EXERCISE DIRECTIONS ::
Reproduce verbatim the line containing "Viewport: 1040px width, 586px height." and every line that follows it through the end of the entries below, omitting all pictures.

Stored items:
_ _ _ _

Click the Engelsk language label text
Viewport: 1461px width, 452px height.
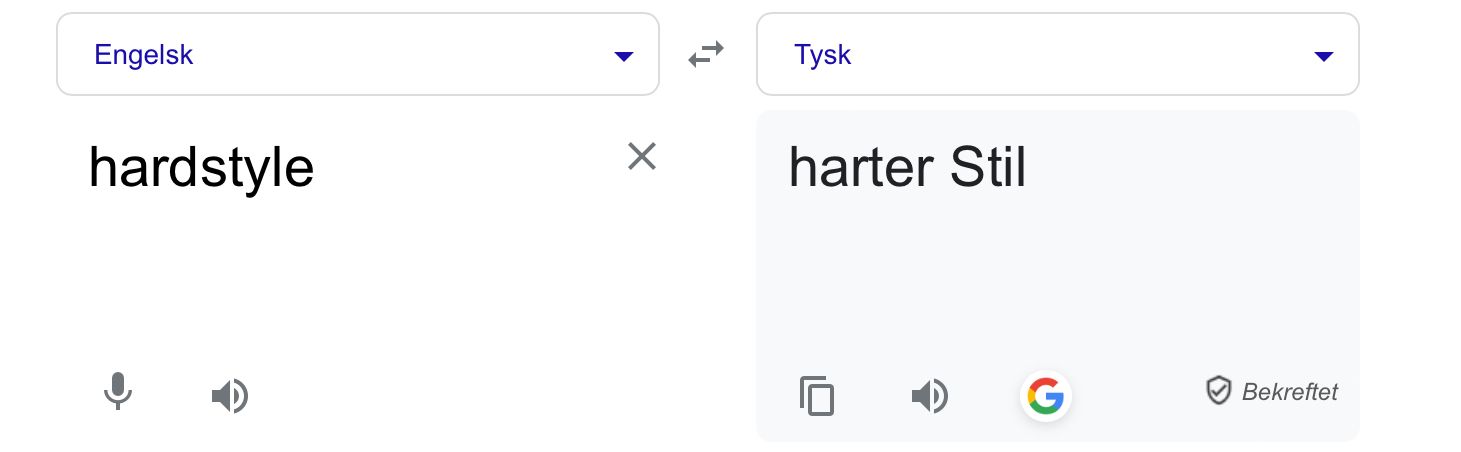click(143, 54)
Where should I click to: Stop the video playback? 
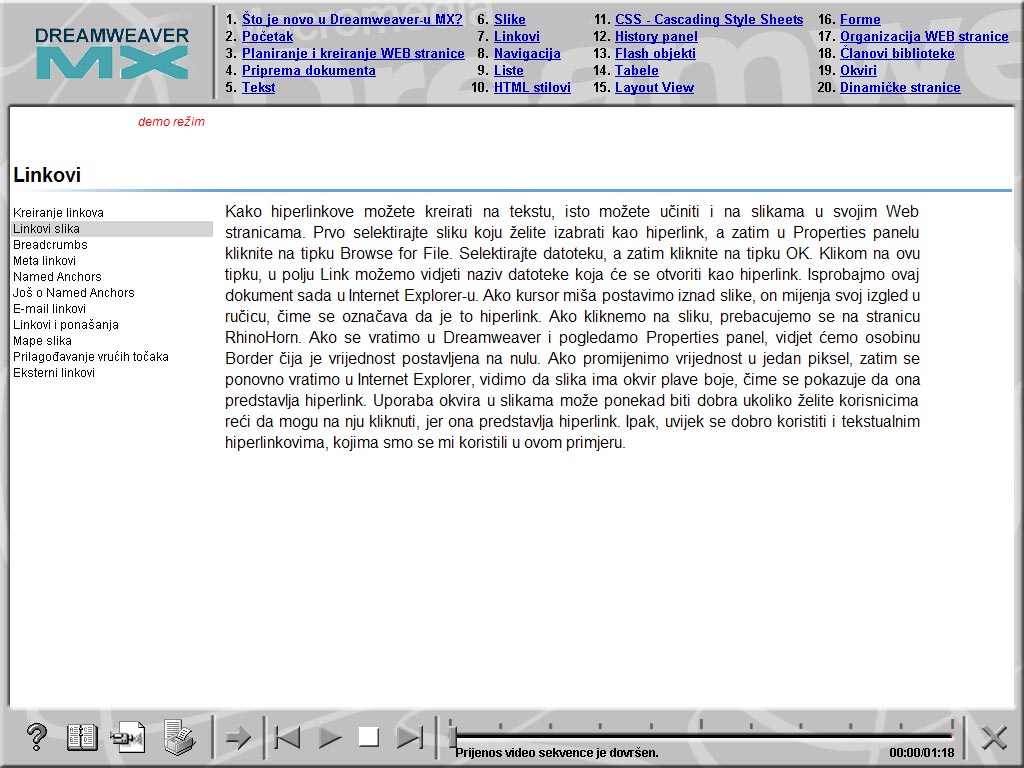click(x=370, y=737)
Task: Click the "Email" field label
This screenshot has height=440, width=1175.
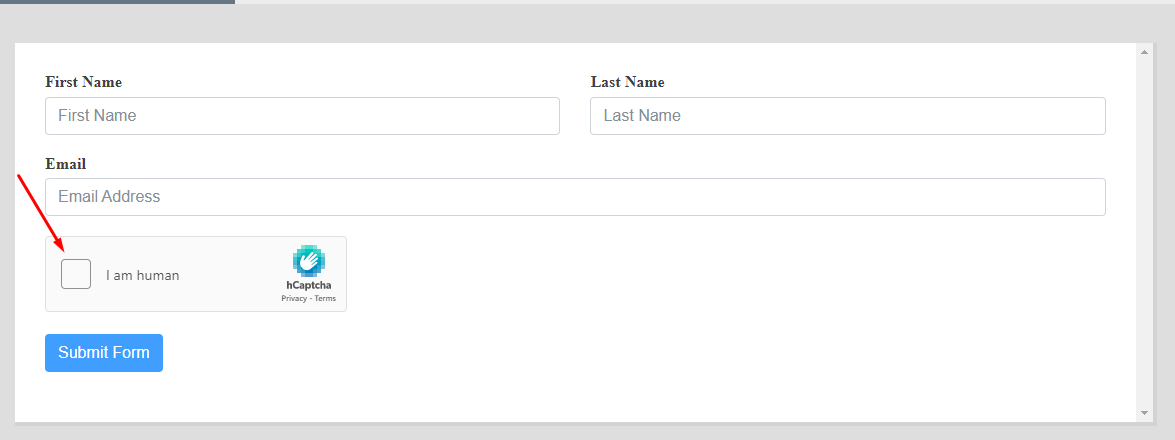Action: 66,164
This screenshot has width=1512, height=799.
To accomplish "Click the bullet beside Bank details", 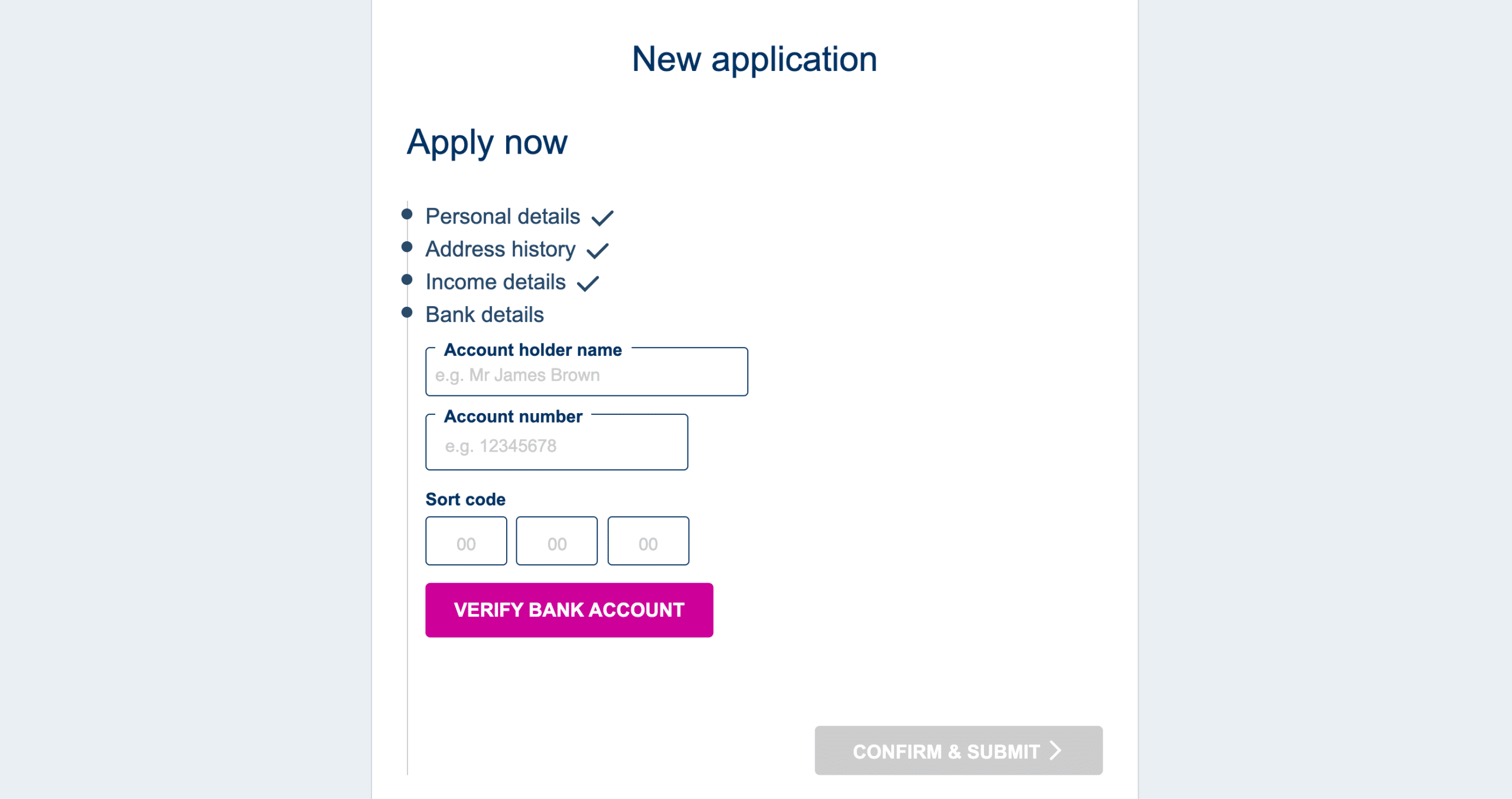I will tap(407, 312).
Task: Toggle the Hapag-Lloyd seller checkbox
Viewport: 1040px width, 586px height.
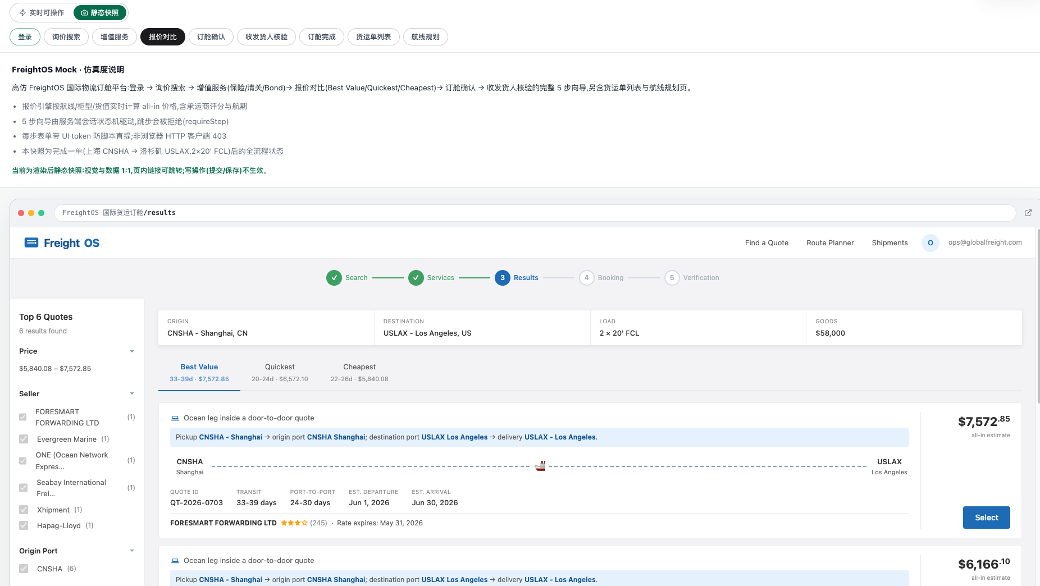Action: (24, 526)
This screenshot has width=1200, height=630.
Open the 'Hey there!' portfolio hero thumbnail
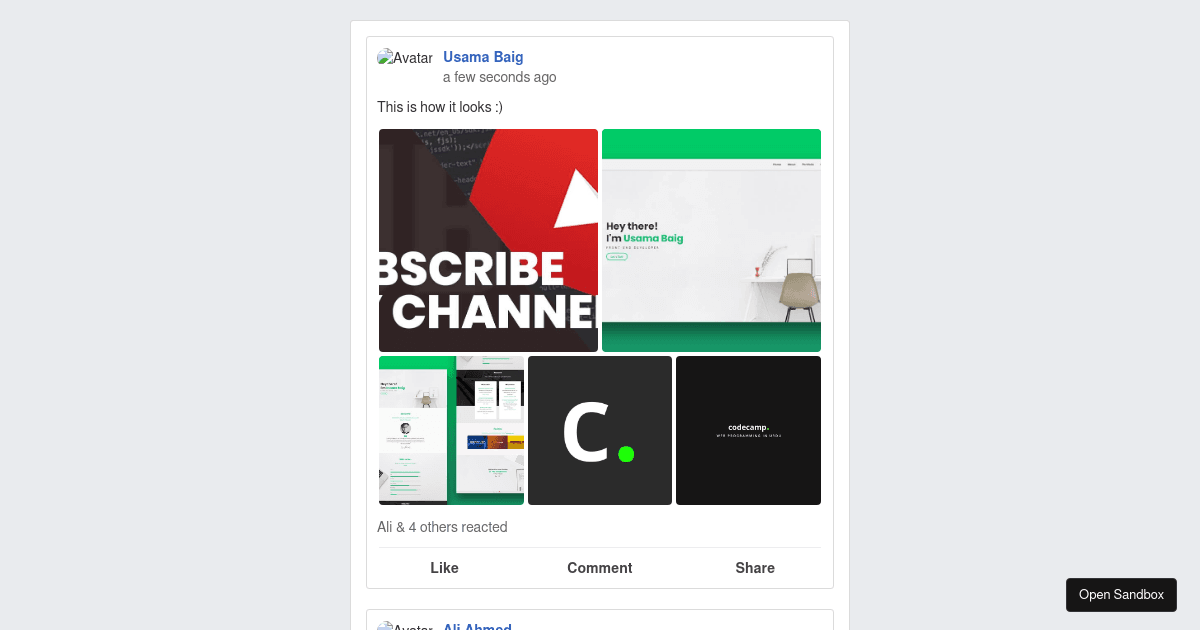[x=711, y=240]
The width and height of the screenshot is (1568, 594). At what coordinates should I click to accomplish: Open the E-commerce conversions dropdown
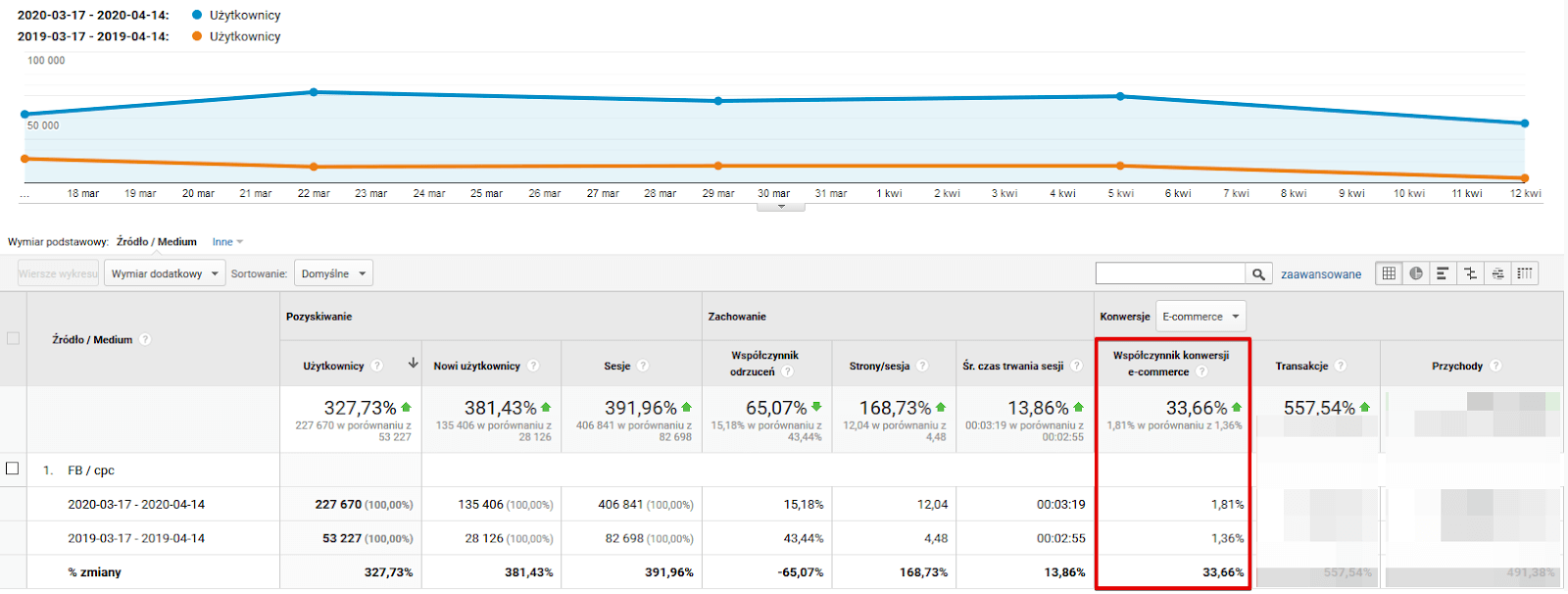pos(1200,317)
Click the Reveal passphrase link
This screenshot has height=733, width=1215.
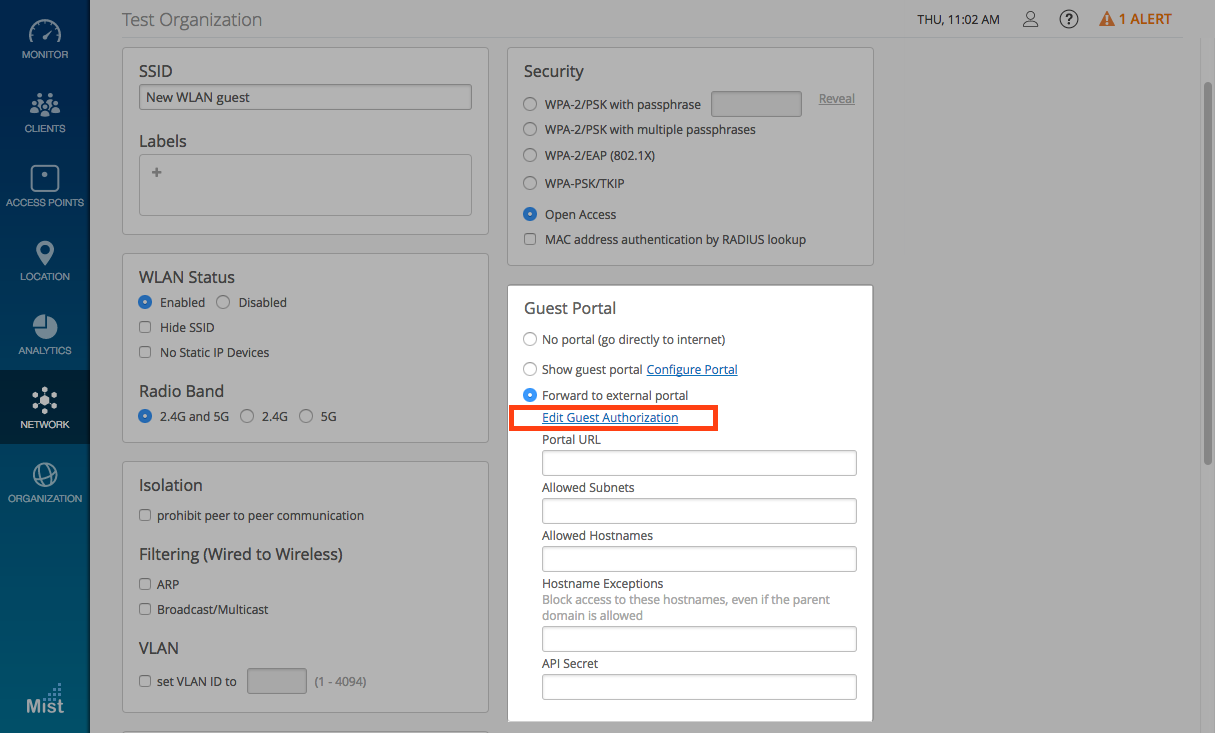click(x=837, y=99)
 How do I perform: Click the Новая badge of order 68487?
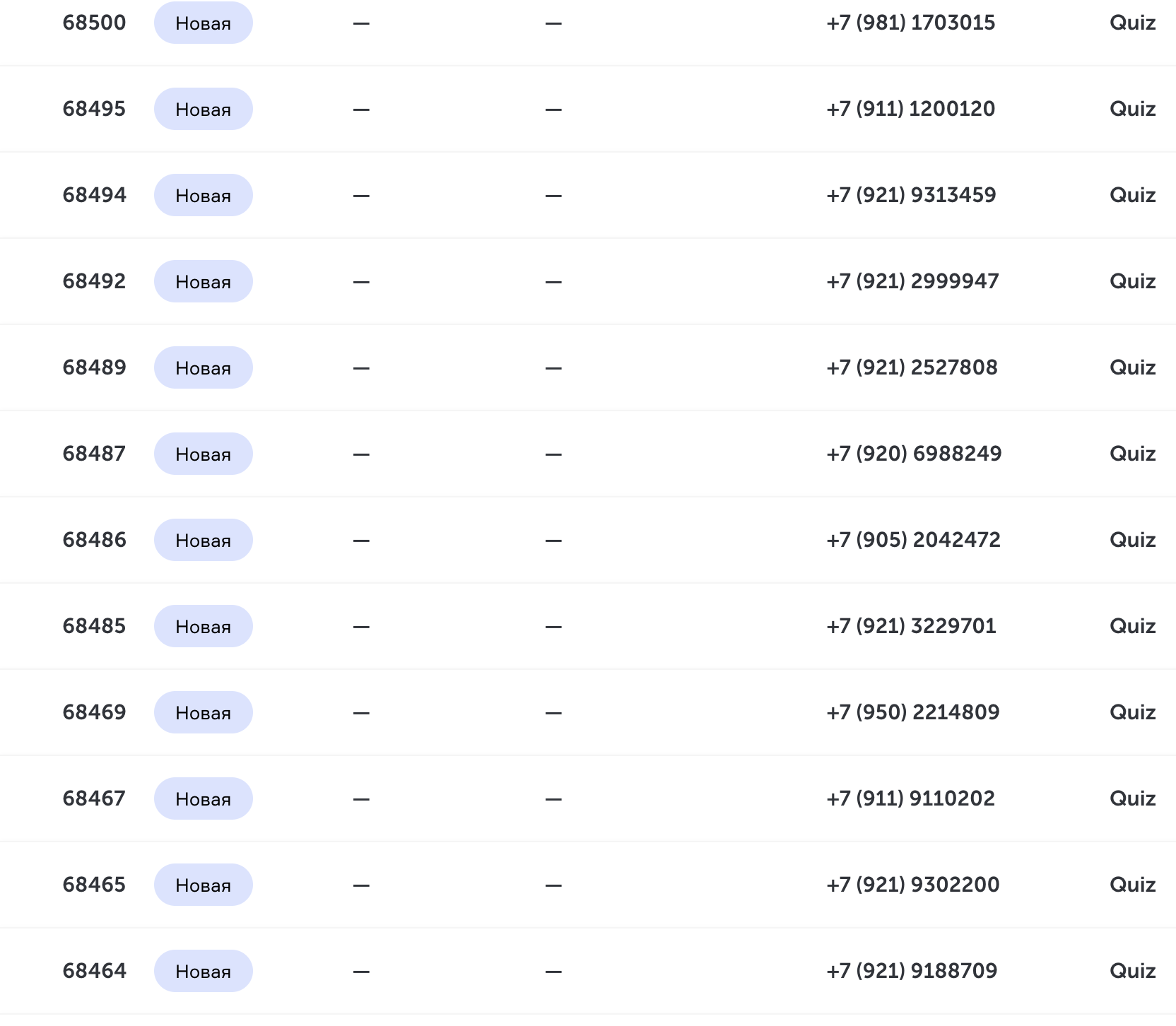coord(204,454)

_ _ _ _

EXERCISE ANSWER ::
Viewport: 1040px width, 586px height.
Action: (24, 526)
This screenshot has width=1200, height=630.
Open the 'Hey there!' portfolio hero thumbnail
[x=711, y=240]
The width and height of the screenshot is (1568, 594). At what coordinates should I click to accomplish: Open the E-commerce conversions dropdown
pos(1200,317)
Click the Reveal passphrase link
This screenshot has height=733, width=1215.
click(x=837, y=99)
 How do I perform: Click the Новая badge of order 68487?
coord(204,454)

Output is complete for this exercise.